Pavone's ability to parallel expressive technique with human motion is obvious after a few reiterations/ variations on the opening motif of "Oscillatory Salt Transport": Big inhale with a single tone, slight vibrato, trill, mezzo piano to forte, exhale two elongated notes that swing back to tonic; you find yourself slow-motion rocking in anticipation of duration and pace. High register with buzzing harmonics morph into multi-string hums in duet, with any hiatus feeling monumental. Pavone's passage of repeating stabs — each note filled with unprocessed harmonic fullness — reels you in and oddly makes you long for a return to simplicity (this listener thought, "Why do I lean on so many things? Why do I have so many things? I'm going to harness my focus.") At the seven-minute mark, Pavone seems to conclude, but continues to tease the last three intervals and build an elaborate coda over the fifth (of the chord) without resolution (sorry, OCD folks).
"And Maybe in The End" grasps at the acoustic world, but is frequently tugged on by a shadowy figure. As Pavone plucks arpeggios, a growling echo fills in her pauses; moving like a sleeping juggernaut being summoned to action, each rousing creeps from gravel to dirt to barely contained feedback and back again. On a couple spots, she plunks (pizzicato) two notes through this gnarled processing, and the results resemble, say, an AM radio broadcast of a springy doorstopper struck really hard; it's a blip in the landscape of the album, and maybe not deserving of an extravagant description, but it's really cool.

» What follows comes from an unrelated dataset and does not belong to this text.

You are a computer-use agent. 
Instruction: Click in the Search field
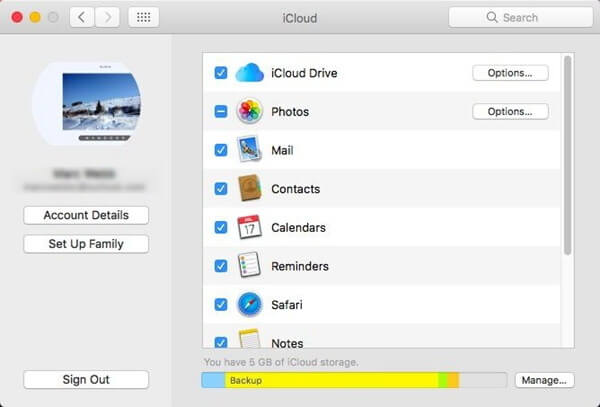[x=518, y=17]
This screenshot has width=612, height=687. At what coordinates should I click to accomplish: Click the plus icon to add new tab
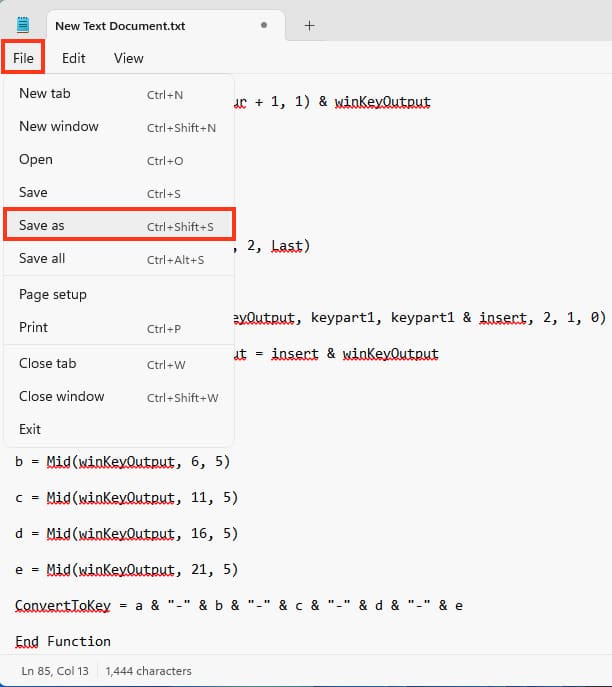pos(309,25)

Pavone shifts from first to fifth on "Look Out — Look Out — Look Out", a piece that could be mistaken for an early Einstürzende Neubauten jam. Jackhammering delay (gathered from a snippet of reverb trails?) feeds back in a rough, unrelenting ricochet removed from anything heard so far. The music evolves over six minutes through rising and falling across the frequency spectrum and eventually peeling back to a faded wobble. It's an unusual choice in the sequencing, but a great juxtaposition before the title track. On "In the Action", Pavone's major key melody and gestural approach (i.e. beginning phrases with exaggerated glissandi grace notes) border on idiosyncratic, bluegrass, hoedown fiddlin', but she bucks that label by restating the same quote, and again, and again, and again, almost sounding as a skipping record (not in a bad way — but I enjoy the sound of a skipping record). Her distorted twin returns in the form of a bubbling, bassy pulse, something she syncs with, dances around, and ignores. Ultimately, she grabs onto the grunge for an eroded, crumpling farewell.

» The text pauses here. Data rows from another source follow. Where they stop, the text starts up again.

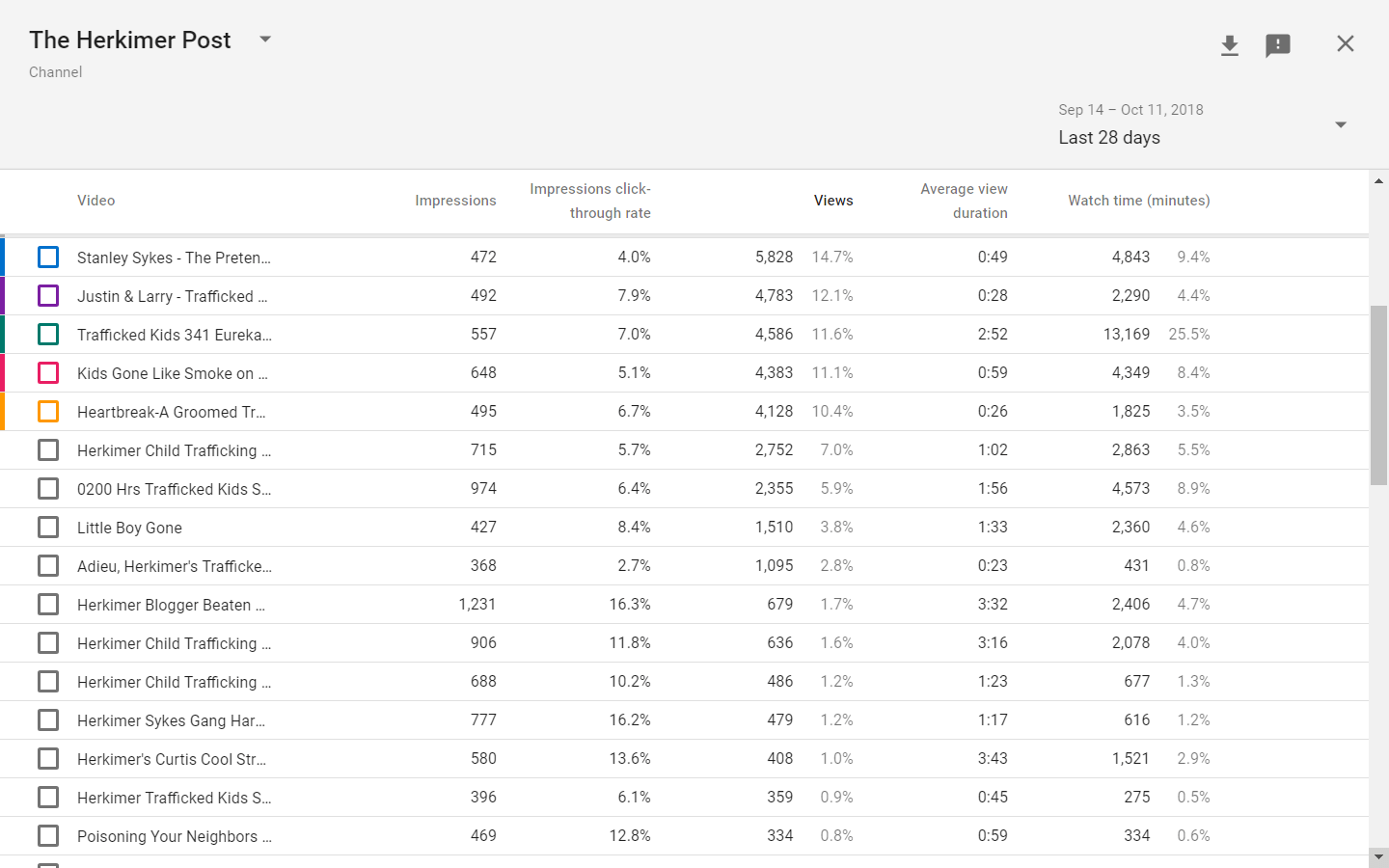Open the send feedback icon
The width and height of the screenshot is (1389, 868).
point(1278,45)
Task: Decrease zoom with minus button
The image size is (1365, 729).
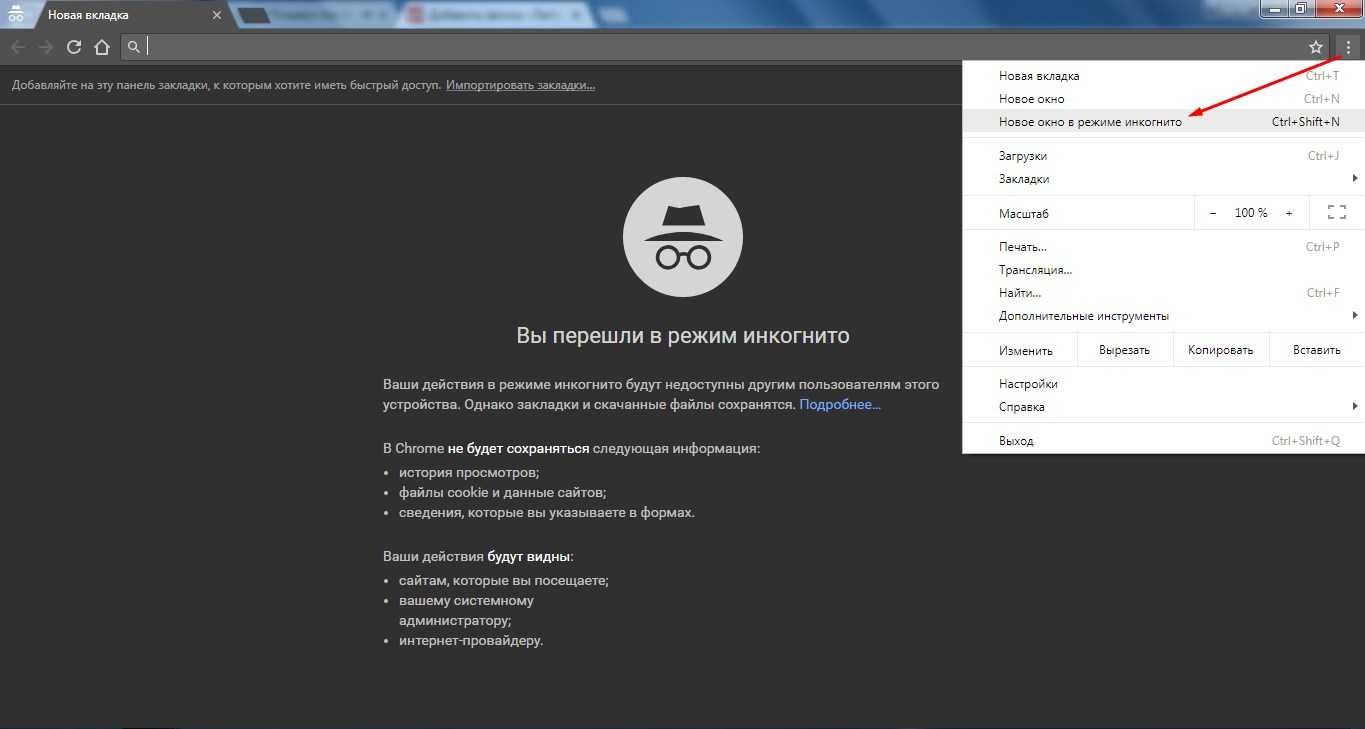Action: 1213,213

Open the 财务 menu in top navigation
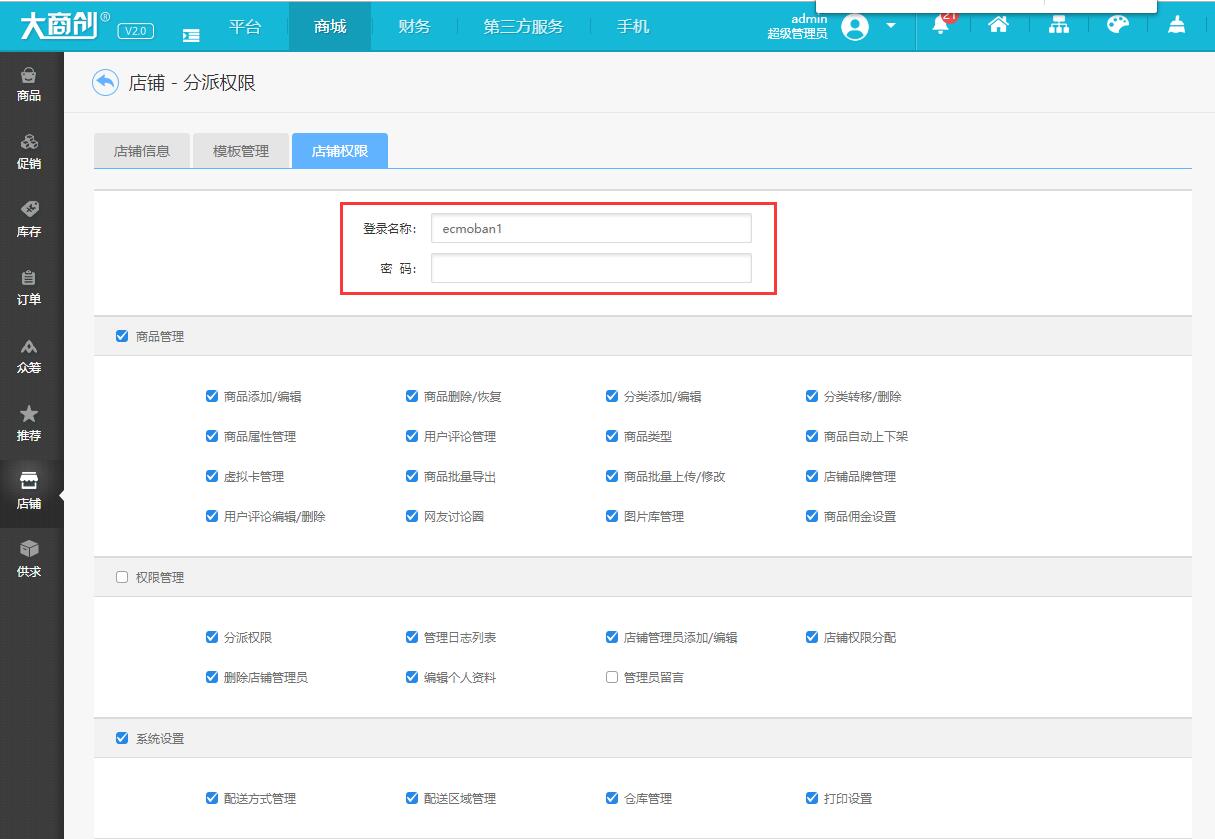414,26
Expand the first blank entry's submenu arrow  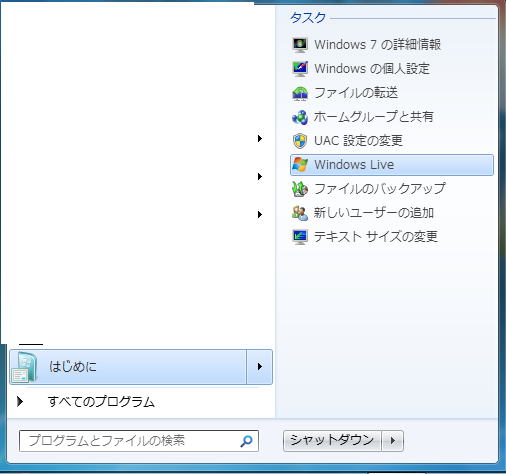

Aside from non-musical injuries, playing an instrument takes its toll on bodies. Torn muscles, arthritis, slamming your hand under a piano lid etc. can be career-ending, as was the case with a few brass players I knew who developed embouchure dystonia (your brain and the twelve mouth muscles involved in controlling a mouthpiece do not communicate well); a brilliant (!) kid from my university had a skin graft on his cheek at age eighteen due to frequent, intense violin practice. This is all rambles to say that Pavone's rebound of physical/emotional/mental therapy is fortunate for us listeners.